In working with Cal Poly, he recalled, “we on the packaging workflow side knew that they had mentioned their need for replacing their existing workflow software with something that was state of the art, so that their students would get the most real-world benefit from it.”
In discussions with school administrators, Bialko and his colleagues talked extensively about Prinergy and Insite, Kodak’s workflow software solution. The popular Prinergy workflow is a print-production hub that delivers intelligent prepress management tools for commercial and packaging print manufacturing. It features "intent-based automation," driving a higher level of accuracy and efficiency in the print production cycle, increasing quality control, reducing manual touch points and lowering the cost of production. The connectivity of the system increases efficiency and drives the costs out of every step of production, including pre-production, planning, production. and manufacturing.
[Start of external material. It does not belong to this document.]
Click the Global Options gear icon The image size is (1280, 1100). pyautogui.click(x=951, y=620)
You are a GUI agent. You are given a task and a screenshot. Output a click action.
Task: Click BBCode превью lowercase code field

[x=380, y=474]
In Prinergy Workflow, the job's intent is captured when the order enters the system. Whether it is received via Kodak Insite Prepress Portal, MIS, an online storefront, or manual entry, Prinergy Workflow uses the full description of the finished job -- including the breakdown of its parts -- to automate its planning, processing, and production. Downstream, it uses two-way communication to provide users, such as customer service representatives, with job and device status information at all times.
“We talked about what they could offer to Cal Poly, what it could do for them,” he remembered. The automation, color management, web portal solutions, and packaging offerings “really struck a chord with them. Everyone mutually agreed that it would be in the best interests of the students for Cal Poly and Kodak to install our software there.”
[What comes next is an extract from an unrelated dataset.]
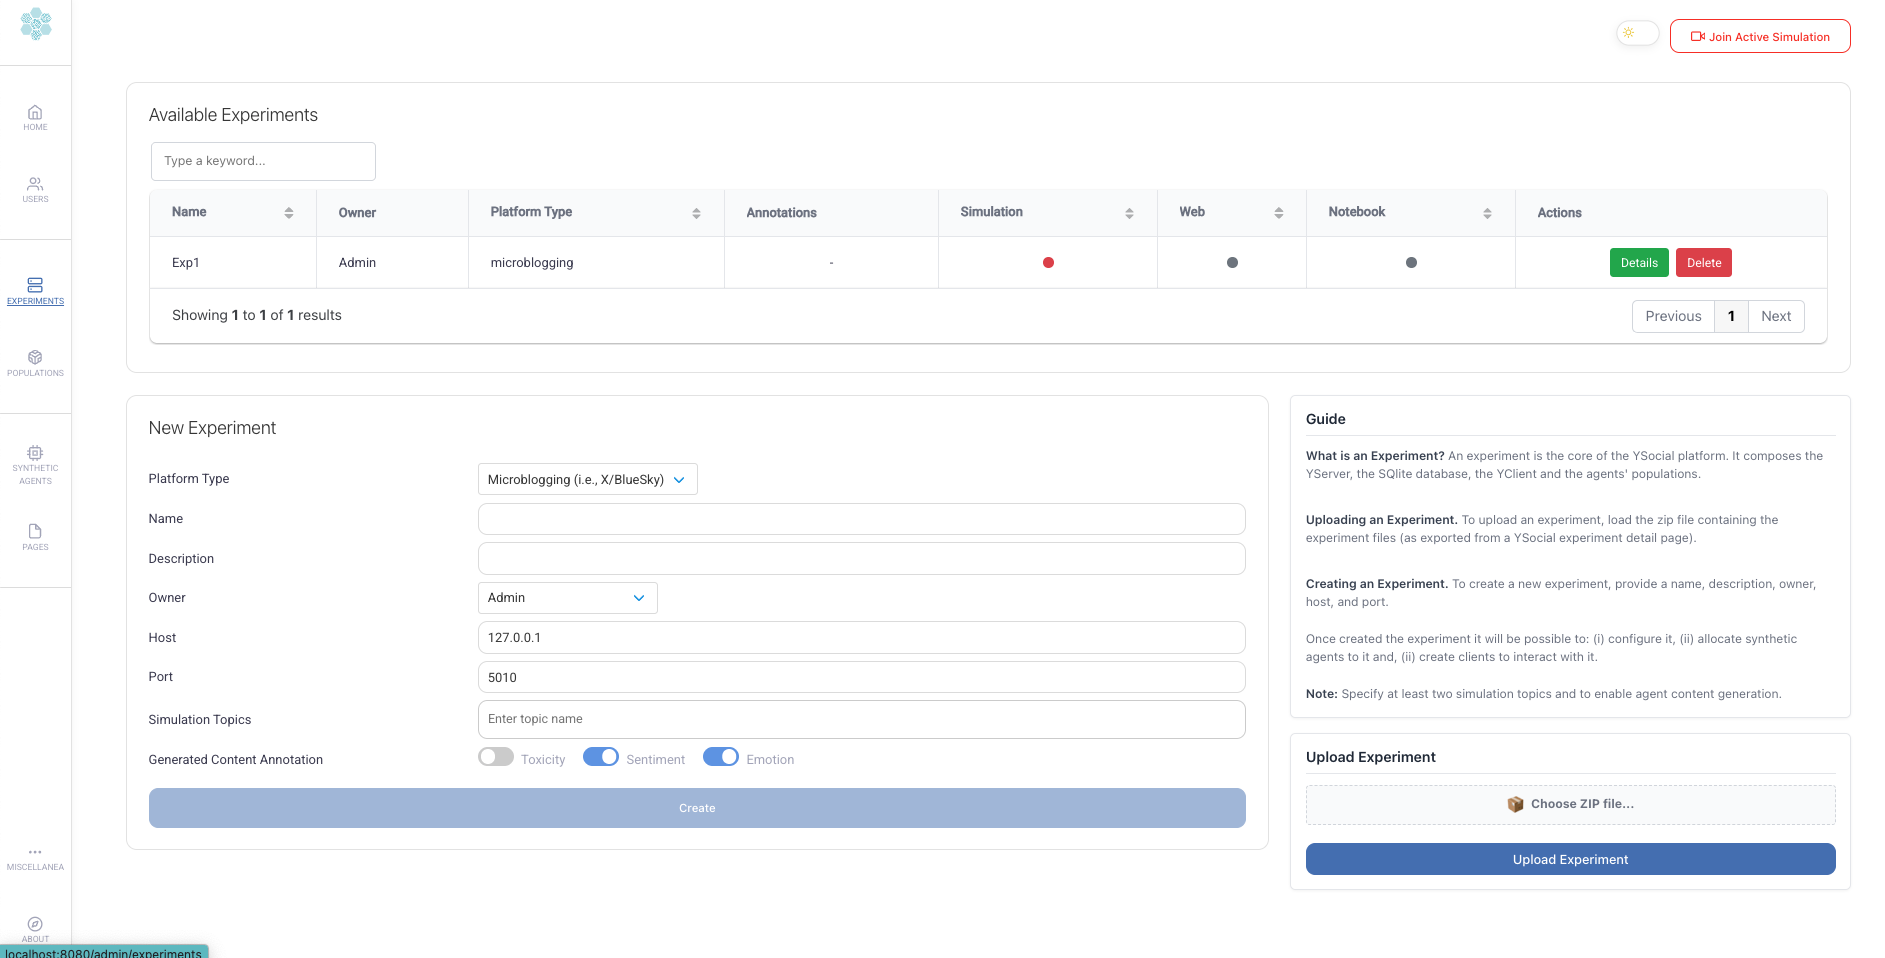Click Details button for Exp1
The image size is (1885, 958).
(1639, 263)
Thrilling Color Management
Cal Poly’s book, History of the Phototypesetting Era, which details advances in technology that had critical influence on the printing and publishing industries from 1945 to 1985, was created over 10 weeks, with students in the graphic communication program producing a high-quality, 380-page book with more than 300 color illustrations.
The publication was printed using a combination of offset lithography with Kodak Sonora Process Free Plates and digital printing processes. The difficulty of managing consistency between the two printing processes was overcome by using donated ColorFlow Software, which integrated within Prinergy Workflow.
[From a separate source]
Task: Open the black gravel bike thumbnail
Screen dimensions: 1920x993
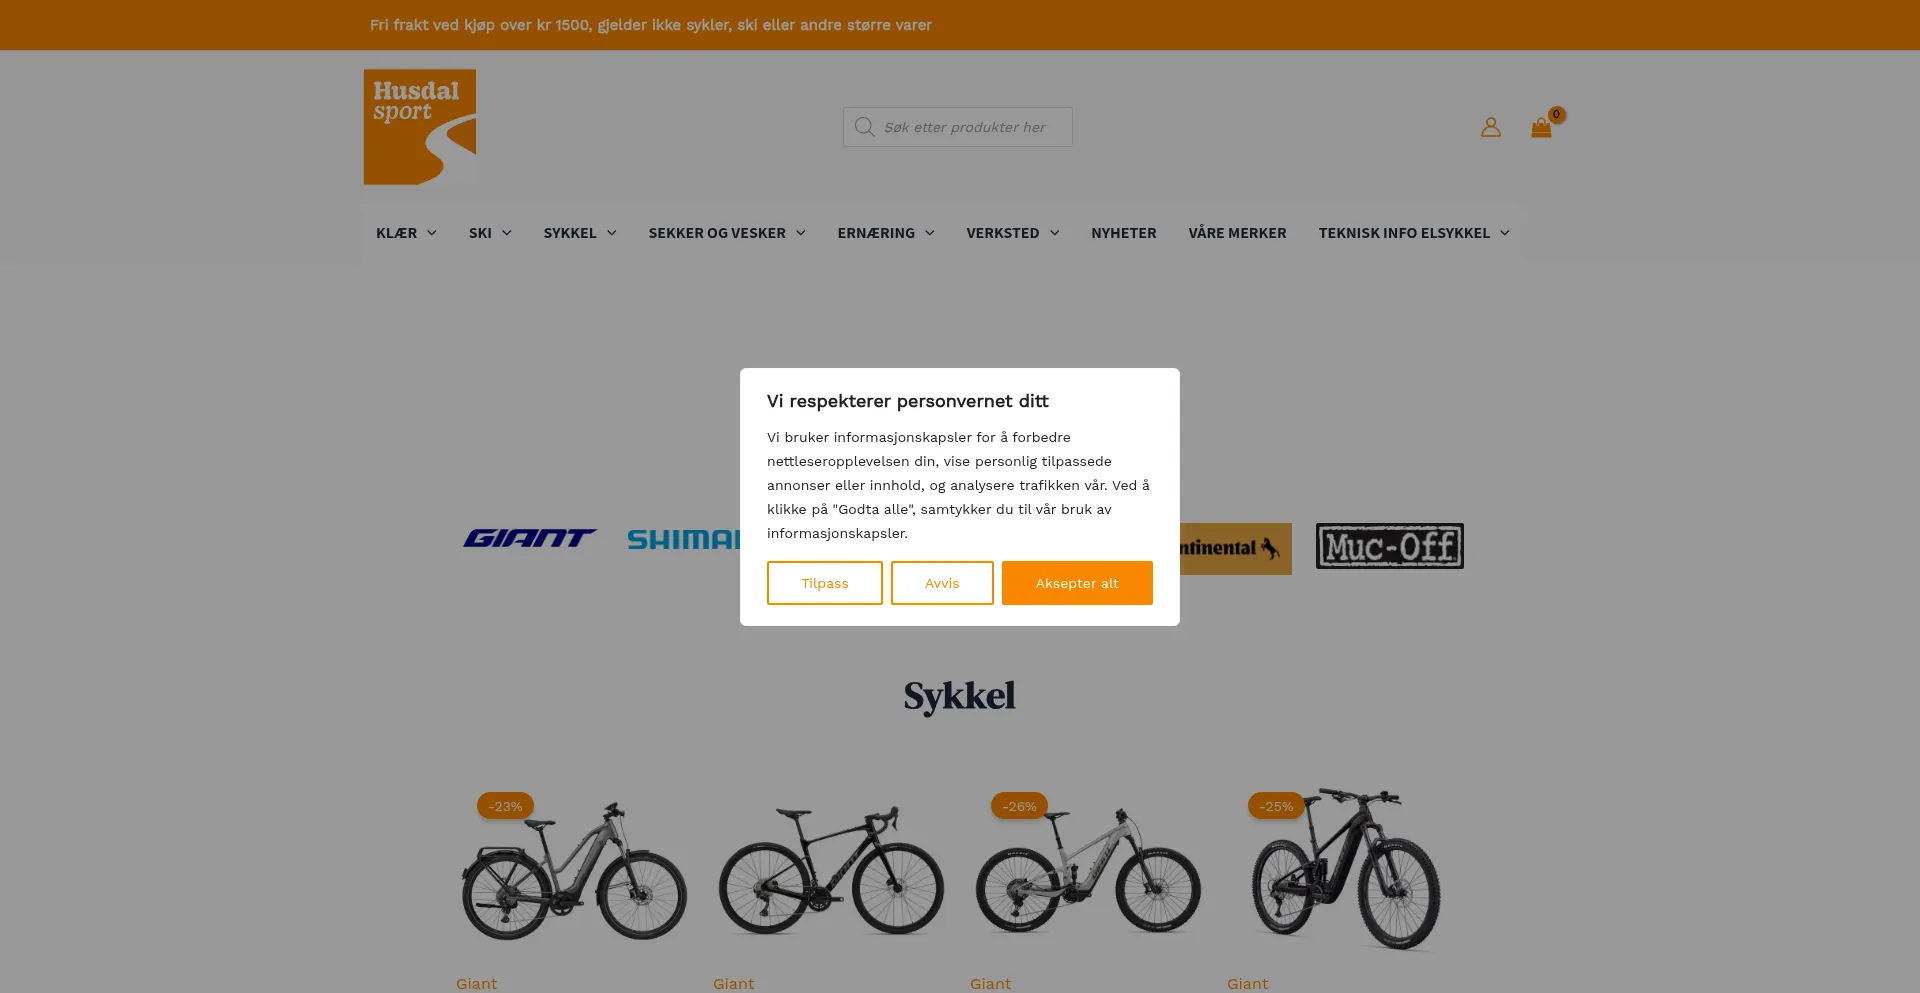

Not surprisingly, the students at Cal Poly were “just thrilled,” Bialko related. “They were going from older workflows that were very archaic and very out of date. When we brought in Prinergy and Insite the students were thrilled -- and amazed at what workflow could do these days in terms of color management.”
Automation proved to be the biggest thing for them, he added. “It was a matter of how they could see real world automation in processing their jobs.”
Will the work with Cal Poly continue? “Absolutely,” Bialko confirmed. “I am in contact with them almost weekly, visiting, doing lectures, training, and supporting them however we can.”
For the new year, Kodak’s educational outreach promises to continue uninterrupted. “We are engaging more universities, not only in the United States but worldwide,” said Bialko, “offering lecturing, software, equipment, and training to support their curriculums.”
In short, Kodak is helping to bring the future of graphic communications to those who will one day live it.